• [DIRECTIONS] Copy out the entries from the line containing "Task: Click the 13 Yer işareti count" through the end of the entries, requests included. Multiply each coordinate in the answers by 0.65 and round to whole numbers, rounding halves up, and leave the pictures out of your answer.

• [RECORD LIST]
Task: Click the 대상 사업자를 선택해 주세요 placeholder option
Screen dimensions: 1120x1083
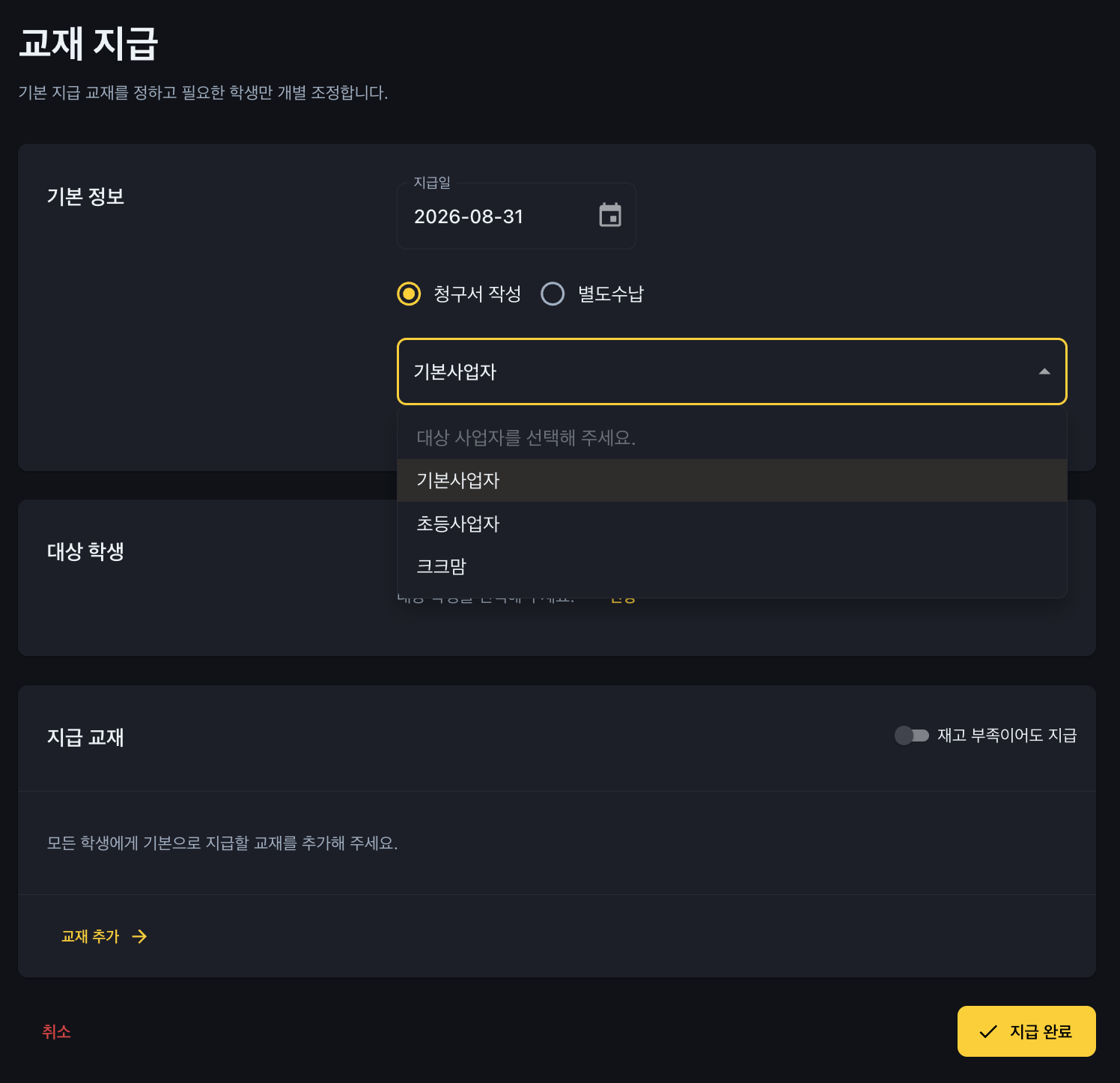Action: (x=731, y=437)
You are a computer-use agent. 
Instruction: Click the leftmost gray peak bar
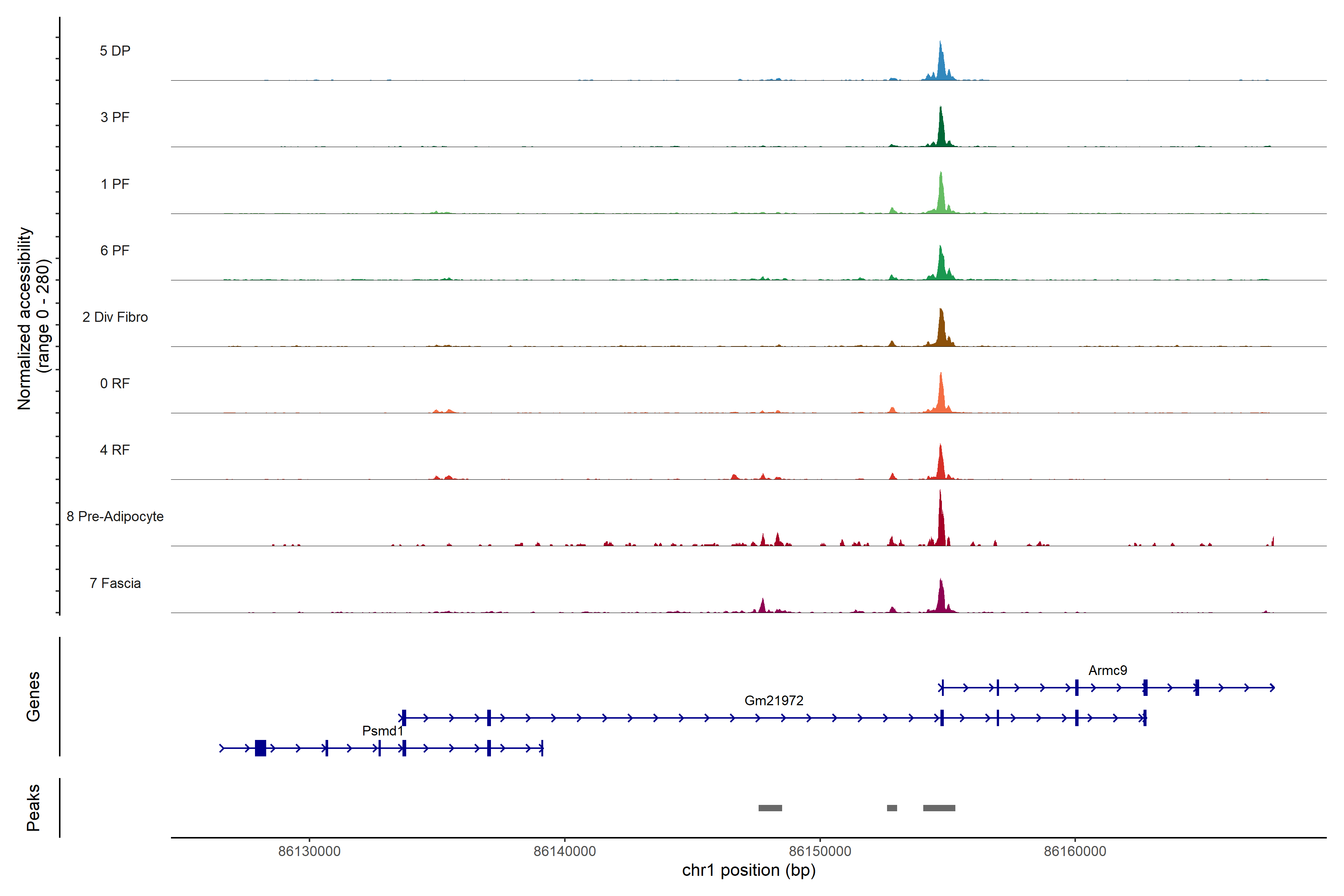[770, 808]
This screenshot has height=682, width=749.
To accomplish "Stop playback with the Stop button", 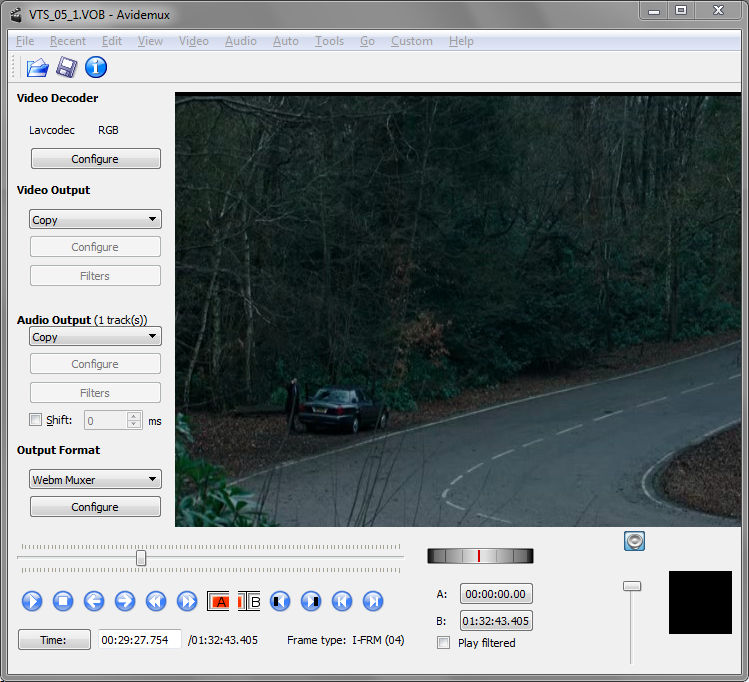I will pyautogui.click(x=63, y=601).
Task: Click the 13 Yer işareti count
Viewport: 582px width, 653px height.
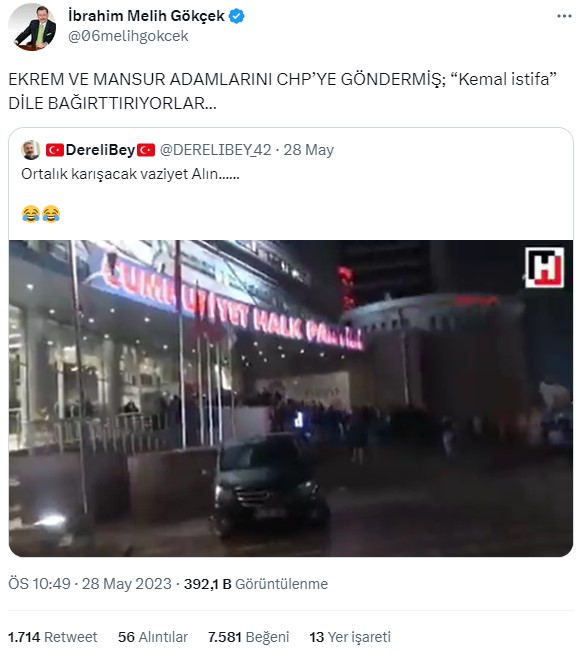Action: coord(350,637)

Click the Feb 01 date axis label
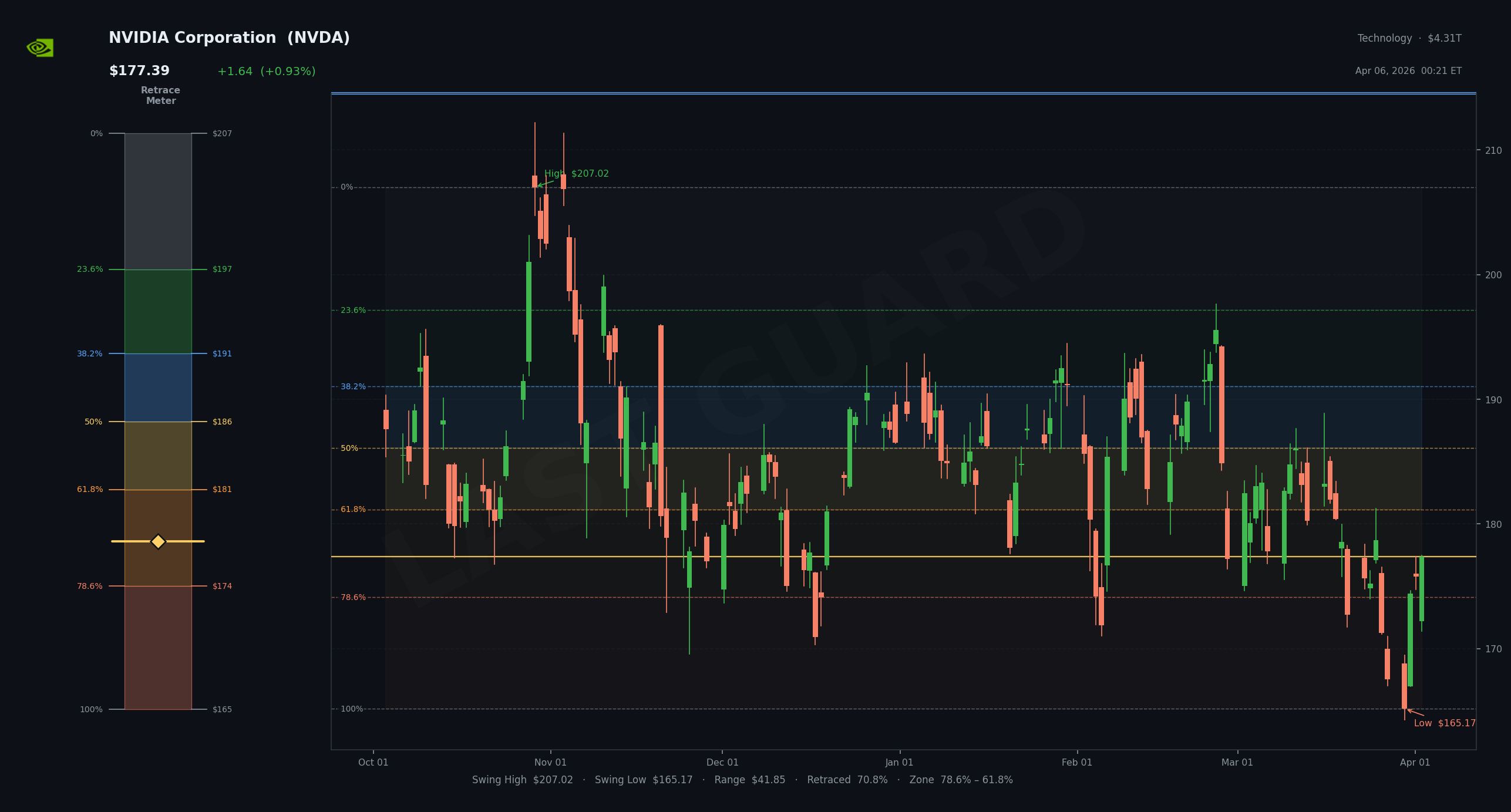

• [THE ANSWER]
Task: Click the 13 Yer işareti count
Viewport: 582px width, 653px height.
Action: coord(228,414)

Click the Feb 01 date axis label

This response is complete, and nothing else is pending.